We grow up thinking we’re supposed to be superheroes— even when life is falling apart around us.
Back then, I’d sit in sessions crying because I couldn’t even take my kids out without getting sick. I had to carry disposable throw-up bags everywhere because I never knew when the nausea would hit. And “when it would hit” really meant constantly, because I couldn’t stop vomiting bile.
At the time, I was still under care with a team I trusted, even when they told me this was just my new normal. I tried to accept that. I really did. I tried to make peace with the idea that this was just my life now.
But today?
Today is different.
After my reconstructed Whipple through East Jefferson Cancer Center, I finally feel better. Better enough to take my kids out. Better enough to laugh without bracing for sickness. Better enough to live in moments that once felt stolen from me.
And I cherish that more than I can put into words.
Last Thursday, Ellie and I planned a sweet little Valentine’s outing at the salon where my adopted niece works. Hair, lunch, laughs. Ellie loves being part of anything with the girls and having fun, so we were excited for our day.
We had our hair done. We shopped the boutique next door. We giggled like best friends instead of mother and daughter. We met up with my husband for lunch while he was on break. Then Ellie and I lingered over our own meal, talking and laughing like time wasn’t real.
Just the best dang day.
For most people, a day like that is simple.

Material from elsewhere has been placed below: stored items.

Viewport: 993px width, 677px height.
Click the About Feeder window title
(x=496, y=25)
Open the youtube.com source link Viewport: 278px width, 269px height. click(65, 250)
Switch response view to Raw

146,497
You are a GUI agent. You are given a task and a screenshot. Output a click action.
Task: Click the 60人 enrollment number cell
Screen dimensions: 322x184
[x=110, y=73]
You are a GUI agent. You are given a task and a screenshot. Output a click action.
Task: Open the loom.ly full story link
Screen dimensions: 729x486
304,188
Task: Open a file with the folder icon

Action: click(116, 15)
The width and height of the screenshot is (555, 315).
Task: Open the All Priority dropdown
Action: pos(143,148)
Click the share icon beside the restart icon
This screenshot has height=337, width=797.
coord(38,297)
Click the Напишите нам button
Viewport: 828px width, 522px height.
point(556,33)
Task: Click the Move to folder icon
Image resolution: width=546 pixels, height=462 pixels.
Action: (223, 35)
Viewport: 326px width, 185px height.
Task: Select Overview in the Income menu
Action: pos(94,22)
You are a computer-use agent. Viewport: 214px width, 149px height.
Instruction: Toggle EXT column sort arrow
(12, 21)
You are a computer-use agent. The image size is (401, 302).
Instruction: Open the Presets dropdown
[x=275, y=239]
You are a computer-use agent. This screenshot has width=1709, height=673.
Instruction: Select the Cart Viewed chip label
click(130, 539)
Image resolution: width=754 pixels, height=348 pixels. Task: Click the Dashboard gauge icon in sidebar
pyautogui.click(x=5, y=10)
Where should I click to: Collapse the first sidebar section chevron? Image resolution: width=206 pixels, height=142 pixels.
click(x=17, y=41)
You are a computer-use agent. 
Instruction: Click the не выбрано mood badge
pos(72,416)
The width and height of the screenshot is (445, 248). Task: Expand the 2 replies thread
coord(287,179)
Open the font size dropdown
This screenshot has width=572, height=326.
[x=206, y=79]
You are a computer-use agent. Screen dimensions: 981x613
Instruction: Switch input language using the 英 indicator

Ordinary. Forgettable even.
But for me— on this side of everything— it’s sacred.
I see the beauty in it now.
I hold it tight.
I give thanks for it.
Yes, part of me is still scared it could all be taken away again because of my body. That fear doesn’t fully disappear after any stage/treatment for cancer.
But what has changed is this:
I fight for these days now.
I savor them.
I live them wide open.
Because beautiful days aren’t promised. They’re given.
And when they show up— I receive them with both hands.
When I tried on the Mardi Gras sunglasses, Ellie didn’t think I would buy them. I had to! So festive and fun. Our hair was done by Michaela at Xpression’s Salon in Ponchatoula. And, even though I am losing my hair again, this time it is due to medication I have started for Lupus/Sjogren’s. Drop any tips below to help with hair loss! :)
Our meal was from Tope’ La, one of our favorite places in Hammond, LA. I got the Chicken Fried Steak, and Ellie got the Chicken Pasta bake.